Actions to take:
1: Please decide whether each statement agrees with the forum thread, answering yes or no and quoting the deciding words from it. (a) The training class covered teaching a puppy to bring its owner items found on the floor. (b) The puppy is to be given a treat in exchange for the item it carries. (c) passion4poodles expects to keep treats in a kitchen jar.
2: Rewrite the forum thread starting at "## passion4poodles (Apr" and ending at "the time LOL!", changing "puppy" to "dog" each time it appears.
3: In the forum thread, which items are named as examples of things a puppy finds on the floor?

I was just at a training class where they talked about training your puppy to bring you the items that they find on the floor.... ie: shoes, socks and stuff. Whenever the puppy has somthing to call him over and to give him a treat in exchange the item that he is carrying around... You might be able to train him to clean up your entire house. lol


----------



## passion4poodles (Apr 11, 2009)

pmdavis said:


> I was just at a training class where they talked about training your puppy to bring you the items that they find on the floor.... ie: shoes, socks and stuff. Whenever the puppy has somthing to call him over and to give him a treat in exchange the item that he is carrying around... You might be able to train him to clean up your entire house. lol


Looks like I may have to start having treats in my pockets all the time LOL!


----------



## Roxy (Apr 4, 2008)

Recorded information:
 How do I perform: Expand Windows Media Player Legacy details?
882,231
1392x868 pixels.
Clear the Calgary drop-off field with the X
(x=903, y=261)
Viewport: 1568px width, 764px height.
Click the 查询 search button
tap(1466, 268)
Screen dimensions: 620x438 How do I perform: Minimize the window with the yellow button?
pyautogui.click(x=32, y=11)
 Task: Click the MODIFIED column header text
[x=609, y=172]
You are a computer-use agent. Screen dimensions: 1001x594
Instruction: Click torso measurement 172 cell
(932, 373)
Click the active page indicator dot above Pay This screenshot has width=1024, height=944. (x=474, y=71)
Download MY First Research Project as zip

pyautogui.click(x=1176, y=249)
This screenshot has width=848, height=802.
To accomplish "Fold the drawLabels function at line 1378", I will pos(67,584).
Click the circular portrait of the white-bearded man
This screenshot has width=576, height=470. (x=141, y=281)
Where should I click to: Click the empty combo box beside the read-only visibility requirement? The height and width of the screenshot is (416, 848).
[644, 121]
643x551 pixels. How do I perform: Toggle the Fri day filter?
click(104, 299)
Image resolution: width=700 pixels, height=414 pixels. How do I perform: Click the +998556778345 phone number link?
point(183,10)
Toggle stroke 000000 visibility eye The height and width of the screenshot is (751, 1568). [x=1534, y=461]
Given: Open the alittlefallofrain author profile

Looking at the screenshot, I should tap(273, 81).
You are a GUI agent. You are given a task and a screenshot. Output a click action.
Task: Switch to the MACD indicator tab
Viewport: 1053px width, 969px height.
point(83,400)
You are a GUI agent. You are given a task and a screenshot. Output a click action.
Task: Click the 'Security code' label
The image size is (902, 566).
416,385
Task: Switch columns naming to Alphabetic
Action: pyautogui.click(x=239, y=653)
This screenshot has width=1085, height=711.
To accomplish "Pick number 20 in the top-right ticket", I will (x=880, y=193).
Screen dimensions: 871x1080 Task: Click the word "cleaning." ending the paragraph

Solution set:
1:
(a) Yes: "they talked about training your puppy to bring you the items that they find on the floor"
(b) Yes: "give him a treat in exchange"
(c) No: "I may have to start having treats in my pockets all the time"

2:
## passion4poodles (Apr 11, 2009)

pmdavis said:


> I was just at a training class where they talked about training your dog to bring you the items that they find on the floor.... ie: shoes, socks and stuff. Whenever the dog has somthing to call him over and to give him a treat in exchange the item that he is carrying around... You might be able to train him to clean up your entire house. lol


Looks like I may have to start having treats in my pockets all the time LOL!

3: Shoes and socks.